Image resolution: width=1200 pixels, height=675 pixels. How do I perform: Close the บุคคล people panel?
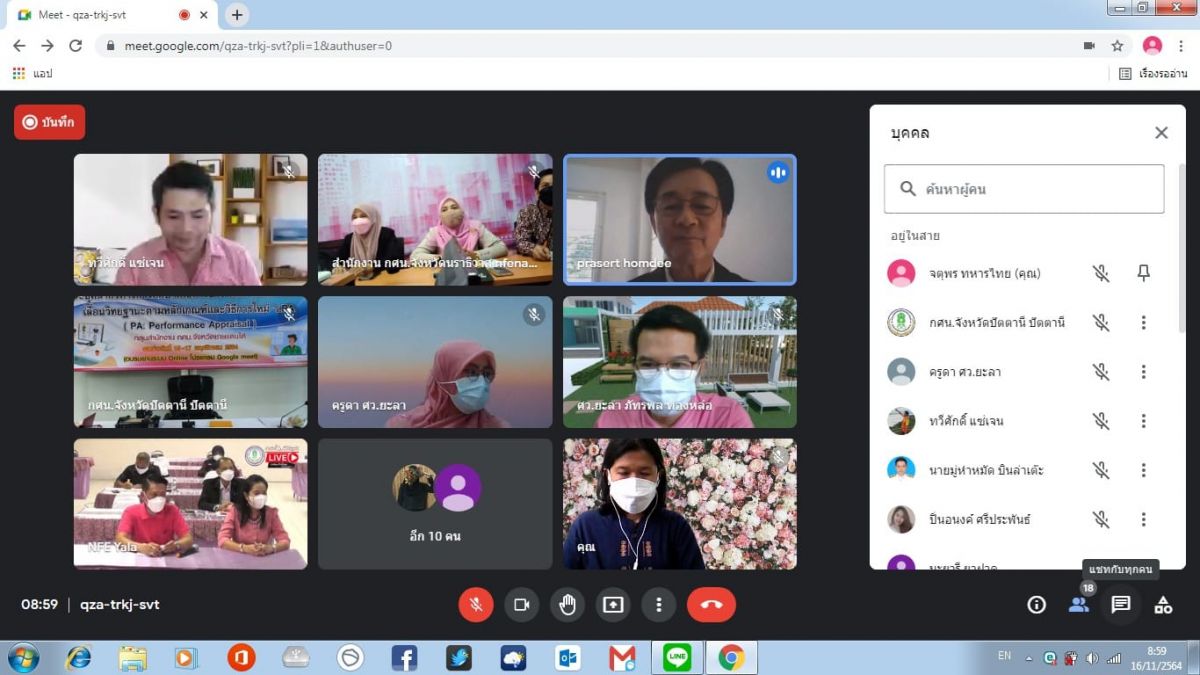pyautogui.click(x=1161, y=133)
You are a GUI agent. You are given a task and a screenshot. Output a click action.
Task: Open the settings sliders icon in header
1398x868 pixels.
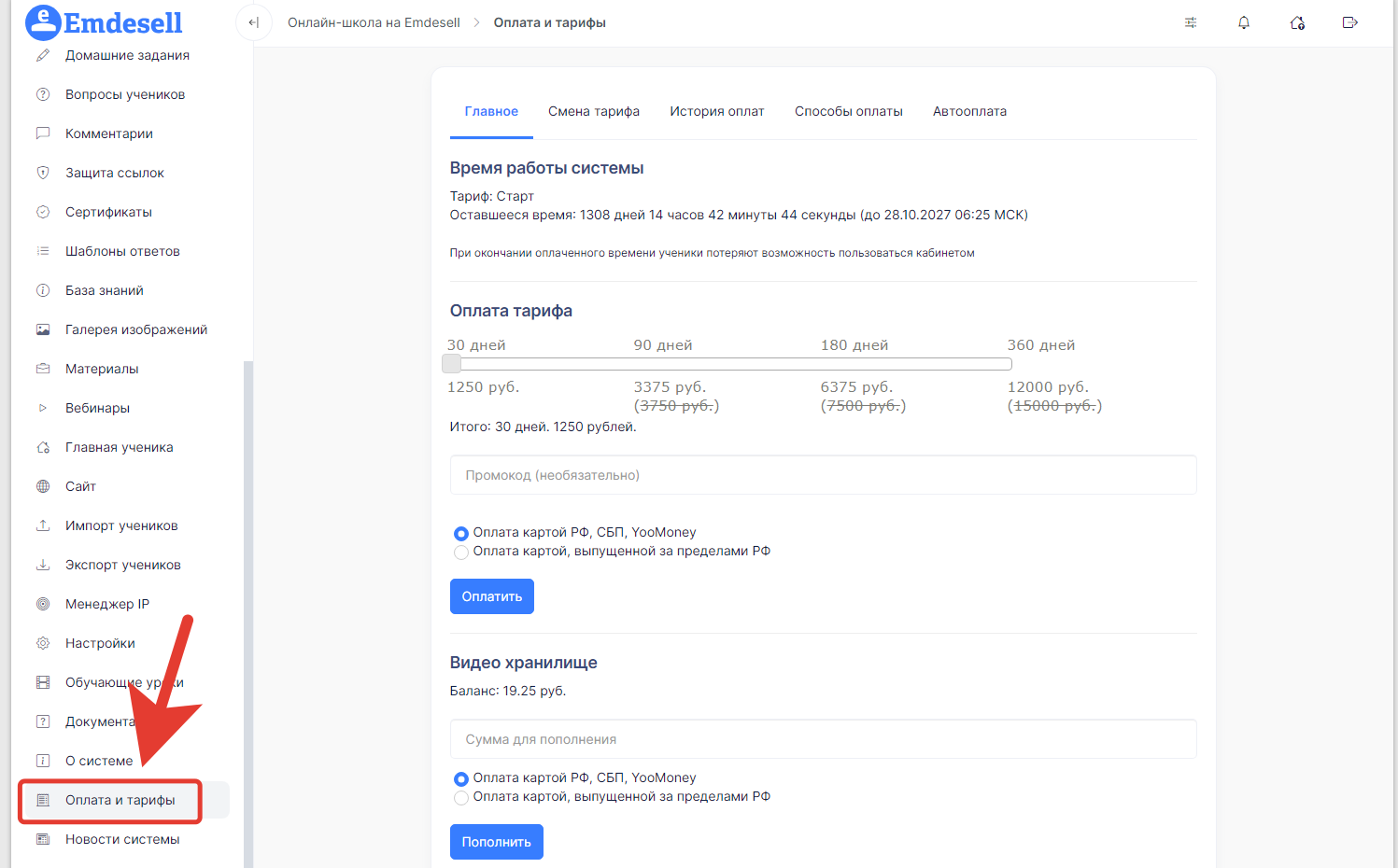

**Action item:** Output the records above exactly as they are, leaving out the pictures.

**Result:**
Image resolution: width=1200 pixels, height=675 pixels. How do I perform: Close the บุคคล people panel?
pyautogui.click(x=1161, y=133)
You are a GUI agent. You are given a task and a screenshot. Output a click action.
Task: Open the settings sliders icon in header
1398x868 pixels.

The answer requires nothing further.